**EXTRAIT DE PAGE**:
┌──

Maurice Pialat est mort il y a dix ans….la Cinémathèque consacre à ce cinéaste inclassable une exposition, suite au don des archives et de quelques tableaux au musée de la rue de Bercy, par Sylvie Pialat, la dernière compagne du réalisateur.
Je connais très bien l'oeuvre de Pialat…c’est probablement le cinéaste que je connais le mieux et dont je me sens le plus proche…pour moi, il est d’abord un cinéaste de classe, d’une classe, la classe moyenne et populaire, contrairement à la plupart des cinéastes, qui sont issus de milieux aisés (comme par exemple Godard) et qui ont fait des études. Et ça, ça se sent dans sa manière de filmer, de diriger les acteurs, dans sa manière de vivre, portant toute son existence son sentiment d’abandon, de solitude d’enfant unique, de complexe d’autodidacte. C’est probablement cette raison qui a permis la si grande complicité entre Pialat et deux autres écorchés de l’enfance que sont Depardieu et Sandrine Bonnaire.

└──

**ENTRÉES EXTRAITES**:
┌──

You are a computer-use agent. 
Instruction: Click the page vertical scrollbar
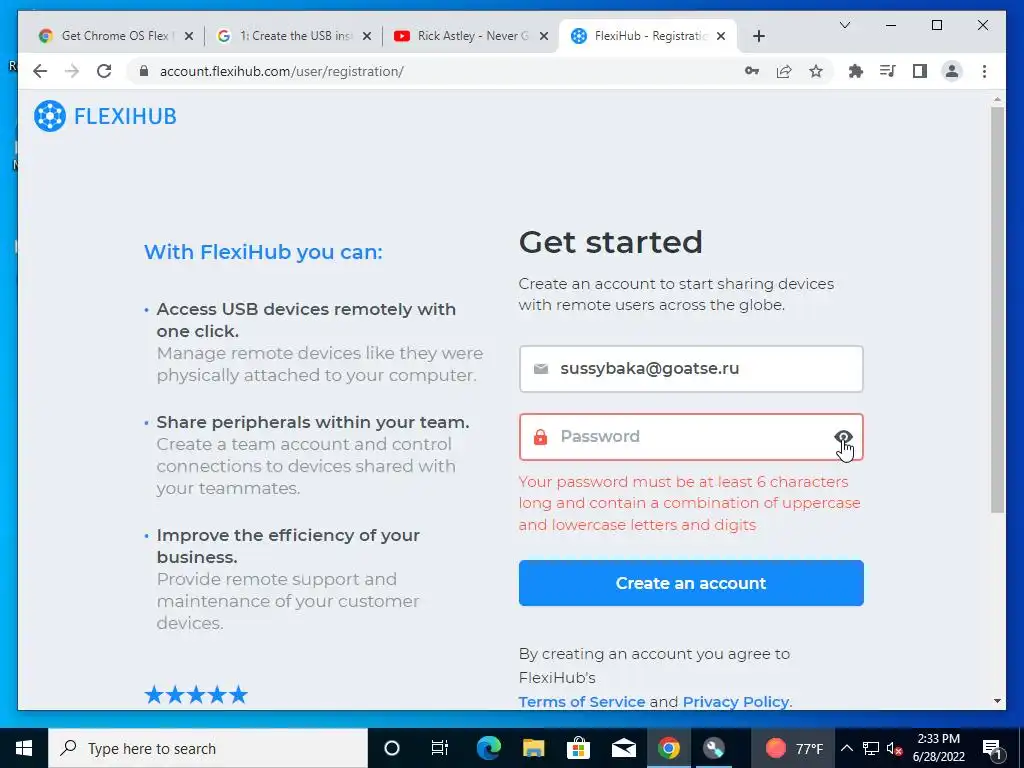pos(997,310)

└──
┌──

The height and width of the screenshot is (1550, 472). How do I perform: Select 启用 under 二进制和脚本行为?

└──

**TÂCHES À RÉALISER**:
a) Répondez aux questions suivantes sur le texte consacré à Maurice Pialat, en reprenant les repères (i), (ii) et (iii) dans vos réponses.
(i) Qui a fait don des archives et de quelques tableaux au musée de la rue de Bercy ?
(ii) Quel cinéaste est donné en exemple de ceux qui sont issus de milieux aisés ?
(iii) Quels sont les deux autres « écorchés de l'enfance » nommés dans la dernière phrase ?
b) Prolongez le texte consacré à Maurice Pialat à partir de sa dernière phrase.

**RÉPONSES AUX TÂCHES**:
a)
(i) Sylvie Pialat, la dernière compagne du réalisateur.
(ii) Godard.
(iii) Depardieu et Sandrine Bonnaire.

b)
J’ai revu « la gueule ouverte », l’un de ses premiers long métrages, qui raconte la mort de sa mère, juste après avoir vu « Amour » de Haneke…les deux films sont excellents (même si le film de Pialat a été un énorme bide commercial dans les années 70), mais la différence d’origine des deux réalisateurs saute aux yeux…atteint dans les deux cas d’une maladie quasi identique, provoquant une longue perte des facultés physiques, on ressent chez la mère de Pialat la douleur et la joie des gens modestes, écoutant sans bouger, religieusement, à la fin d'un repas banal, de la "grande musique" sur l’électrophone, ayant toujours un peu peur de déranger ; puis pendant que le corps se dégrade rongé par le cancer, devenant presque une charge pour la famille, on sent la gêne, la fuite du père, qui va se consoler au troquet du coin et qui drague les filles dans son magasin, qu’il continue malgré tout de faire tourner pour vivre…il s’écroule à la mort de sa femme et le fils Maurice, joué par Léotard, quitte les lieux à toute allure pour échapper à des souvenirs trop douloureux.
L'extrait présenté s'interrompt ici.